◆ EXERCISE TASK ◆
Render every line of the rows below as a JSON array of strings, one string per line, omitting blank lines.
— start GIVEN RECORDS —
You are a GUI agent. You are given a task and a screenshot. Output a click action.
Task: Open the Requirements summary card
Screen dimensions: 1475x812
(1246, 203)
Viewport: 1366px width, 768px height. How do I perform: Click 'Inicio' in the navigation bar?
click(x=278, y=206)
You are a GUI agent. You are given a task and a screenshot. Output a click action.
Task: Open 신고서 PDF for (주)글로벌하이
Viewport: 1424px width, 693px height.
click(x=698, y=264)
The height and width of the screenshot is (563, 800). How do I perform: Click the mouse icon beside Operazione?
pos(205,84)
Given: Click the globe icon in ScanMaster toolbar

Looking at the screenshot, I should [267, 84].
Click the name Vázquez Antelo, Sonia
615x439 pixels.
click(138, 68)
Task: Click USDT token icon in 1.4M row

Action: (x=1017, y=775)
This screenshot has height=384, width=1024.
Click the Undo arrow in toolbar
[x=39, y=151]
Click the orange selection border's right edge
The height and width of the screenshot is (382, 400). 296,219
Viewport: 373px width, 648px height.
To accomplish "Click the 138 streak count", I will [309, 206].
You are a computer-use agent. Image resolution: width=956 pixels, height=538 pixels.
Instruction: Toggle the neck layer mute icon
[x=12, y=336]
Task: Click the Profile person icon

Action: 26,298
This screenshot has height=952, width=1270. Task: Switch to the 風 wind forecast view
— end GIVEN RECORDS —
◆ CORRECT RESPONSE ◆
[
  "You are a GUI agent. You are given a task and a screenshot. Output a click action.",
  "Task: Open the Requirements summary card",
  "Screen dimensions: 1475x812",
  "(1246, 203)",
  "Viewport: 1366px width, 768px height. How do I perform: Click 'Inicio' in the navigation bar?",
  "click(x=278, y=206)",
  "You are a GUI agent. You are given a task and a screenshot. Output a click action.",
  "Task: Open 신고서 PDF for (주)글로벌하이",
  "Viewport: 1424px width, 693px height.",
  "click(x=698, y=264)",
  "The height and width of the screenshot is (563, 800). How do I perform: Click the mouse icon beside Operazione?",
  "pos(205,84)",
  "Given: Click the globe icon in ScanMaster toolbar",
  "Looking at the screenshot, I should [267, 84].",
  "Click the name Vázquez Antelo, Sonia",
  "615x439 pixels.",
  "click(138, 68)",
  "Task: Click USDT token icon in 1.4M row",
  "Action: (x=1017, y=775)",
  "This screenshot has height=384, width=1024.",
  "Click the Undo arrow in toolbar",
  "[x=39, y=151]",
  "Click the orange selection border's right edge",
  "The height and width of the screenshot is (382, 400). 296,219",
  "Viewport: 373px width, 648px height.",
  "To accomplish \"Click the 138 streak count\", I will [309, 206].",
  "You are a computer-use agent. Image resolution: width=956 pixels, height=538 pixels.",
  "Instruction: Toggle the neck layer mute icon",
  "[x=12, y=336]",
  "Task: Click the Profile person icon",
  "Action: 26,298",
  "This screenshot has height=952, width=1270. Task: Switch to the 風 wind forecast view"
]